**WHAT IS ASKED**. Repeat every line of the records below exactly, leaving out the pictures.

══ EXCERPTED DATA ══

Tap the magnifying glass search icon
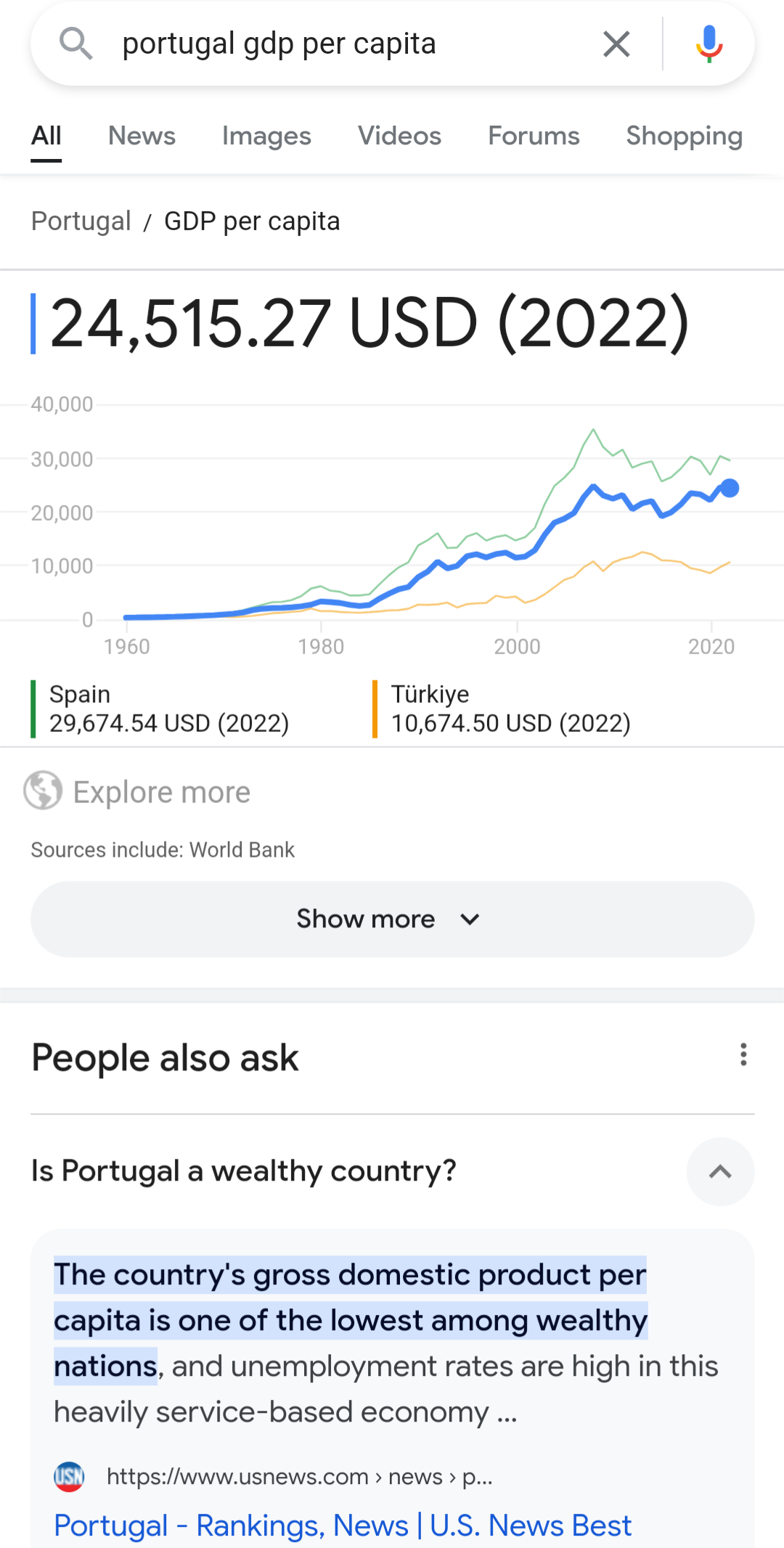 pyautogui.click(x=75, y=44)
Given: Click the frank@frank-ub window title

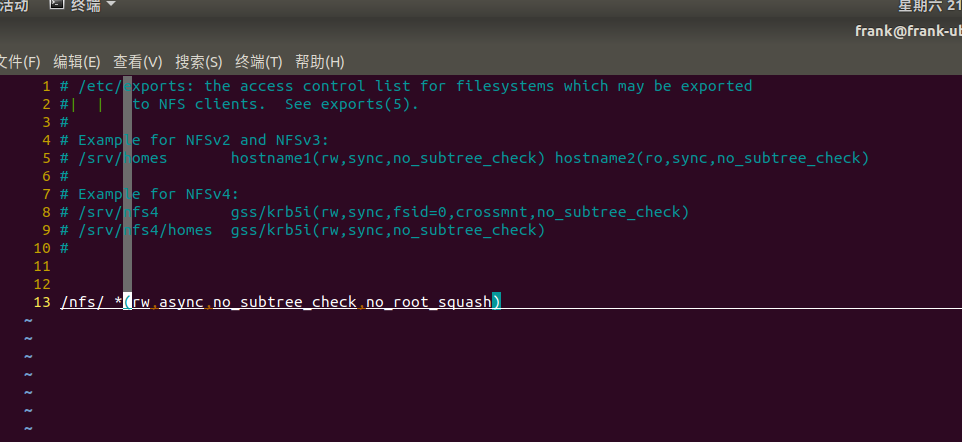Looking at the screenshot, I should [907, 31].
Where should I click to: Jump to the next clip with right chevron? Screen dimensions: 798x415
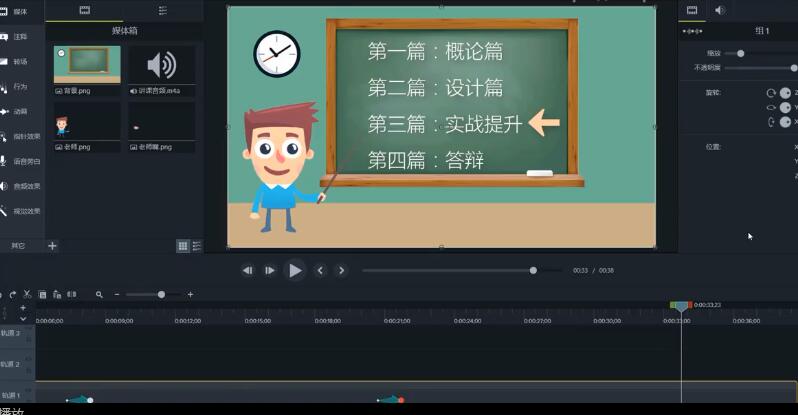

═══

**EXPECTED ANSWER**.
Tap the magnifying glass search icon
 pyautogui.click(x=75, y=44)
Given: Click the frank@frank-ub window title

Looking at the screenshot, I should [907, 31].
Where should I click to: Jump to the next clip with right chevron? Screen dimensions: 798x415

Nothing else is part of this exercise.